Hypothermia occurs when the body cannot produce enough heat to make up for the amount of heat being lost to the environment. Hypothermia can initially be treated by removing the patient from the cold environment and by replacing any wet clothing with warm clothing or heated blankets. Other interventions to correct hypothermia include administration of warm IV solutions, heated supplemental oxygen, and warm gastric lavage. Keep in mind that the patient’s trunk should be warmed before their extremities to prevent afterdrop or a further decrease in body temperature due to rewarming efforts.
Remove From Environment
Removing From Environment

To prevent further decrease in core body temperature, patients should be removed from the cold environment as soon as possible.

Remove Wet Clothing
Removing Wet Clothes

Evaporative heat loss occurs when a wet surface comes into contact with the air. The presence of wet clothing increases this type of heat loss by five times the normal rate. For this reason, wet clothing should be promptly removed.

Warm Clothing
Warm Clothes

Passive rewarming techniques are used for patients with mild hypothermia. These interventions include dressing the patient in warm clothing, while allowing the patient to spontaneously rewarm.

Heated Blankets
Electric Heating Blanket

Heated blankets are used during active rewarming of hypothermic patients. Areas of the body that are in direct contact with the heated blanket should be frequently assessed for burns.

Warm IV Solutions
Warmed IV-stand

IV solutions can be warmed up to 98.6ºF (37ºC) when treating patients with moderate to severe hypothermia.

Heated Oxygen
Warmed O2-tank

Supplemental oxygen can be heated and humidified during active internal or core rewarming. For treatment of moderate to severe hypothermia, oxygen may be heated up to 111.2°F (44°C).

Warm Gastric Lavage
Warm Stomach Lava

Gastric lavage with warm fluids is another intervention that can be used to treat moderate to severe hypothermia. A nasogastric tube is used to give warm fluids to the patient, warming their internal organs.

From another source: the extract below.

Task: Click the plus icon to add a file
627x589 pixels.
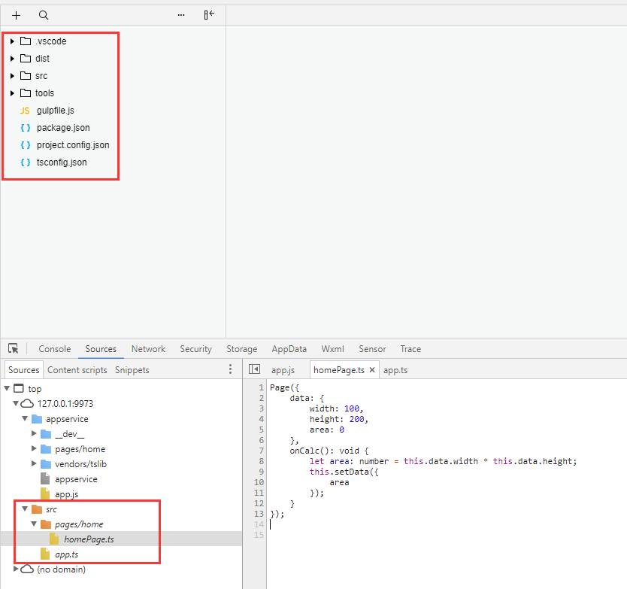Action: [x=17, y=15]
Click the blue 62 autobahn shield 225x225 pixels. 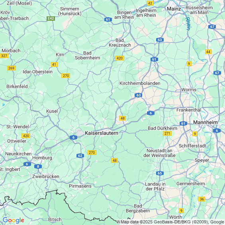[x=80, y=156]
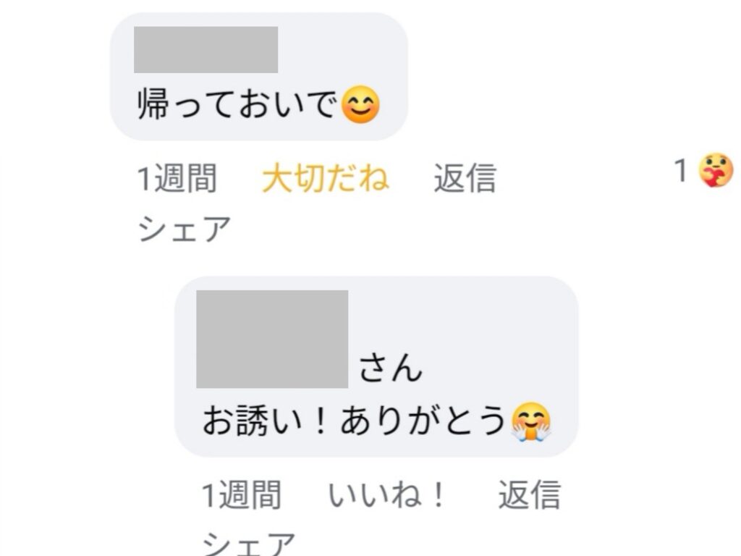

Warm Trunk BEFORE Extremities
Warming Trunk Before Limbs

It is important to remember that the patient’s trunk should be warmed first before the extremities. This pattern of rewarming reduces the risk of afterdrop or a further decrease in body temperature due to rewarming efforts. Afterdrop occurs when cold peripheral blood returns to the central (core) circulation that can lead to rewarming shock characterized by hypotension and arrhythmias.